= OPDRACHT =
Schrijf het stuk van de regel met "The height and" tot en met de regel met "Close the Existing Services dialog" woordelijk over, en verder niets.
··· MATERIAAL BIJ OPDRACHT
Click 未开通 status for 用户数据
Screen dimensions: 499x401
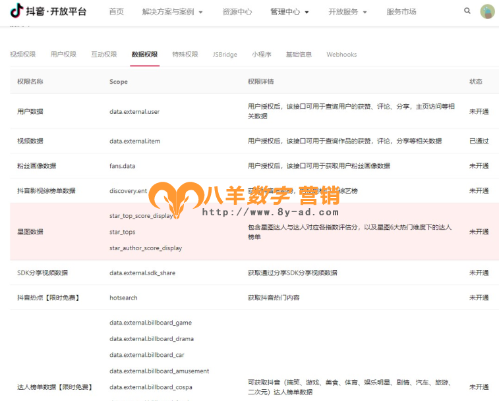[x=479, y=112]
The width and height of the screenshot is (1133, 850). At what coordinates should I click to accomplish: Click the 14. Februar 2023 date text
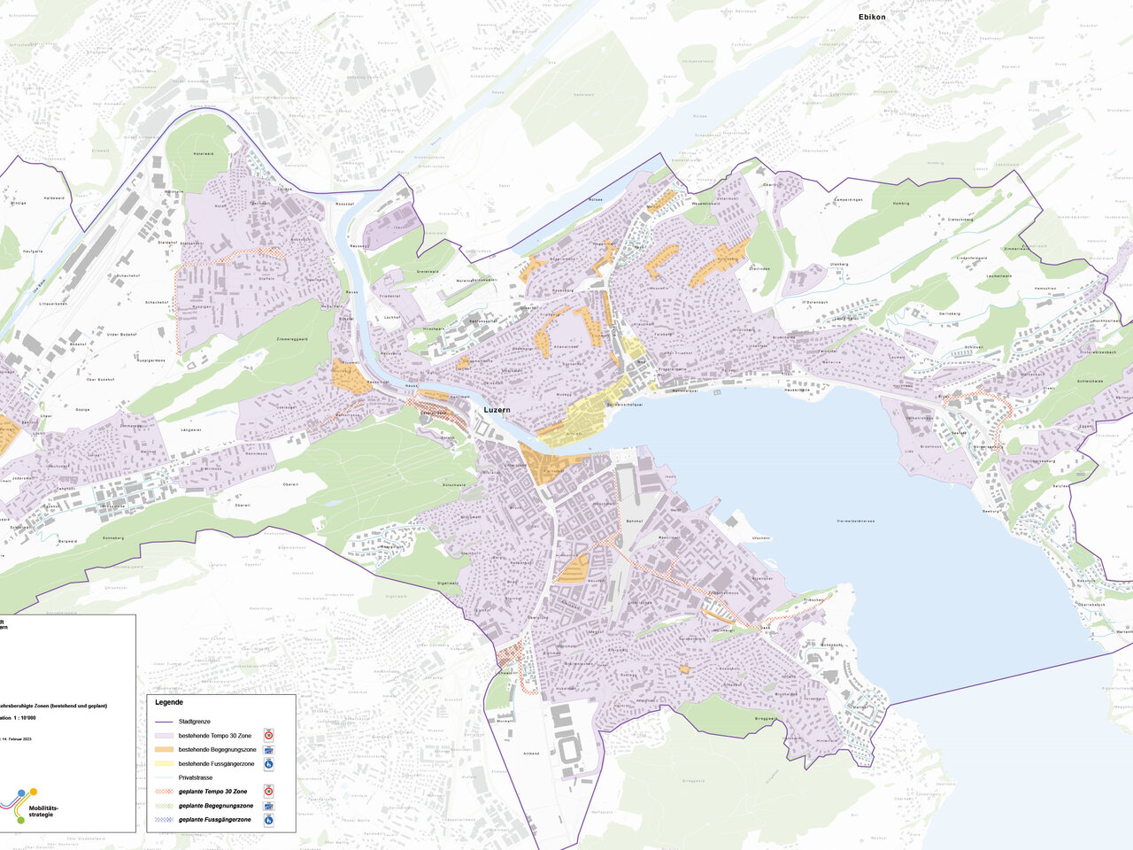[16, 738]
······
··· MATERIAAL BIJ OPDRACHT
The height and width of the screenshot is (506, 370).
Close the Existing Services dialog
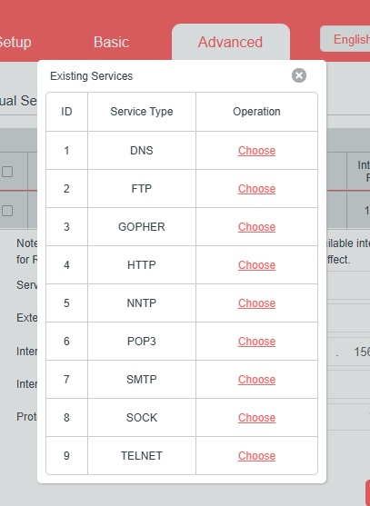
······
= OPLOSSING =
The height and width of the screenshot is (506, 370).
Close the Existing Services dialog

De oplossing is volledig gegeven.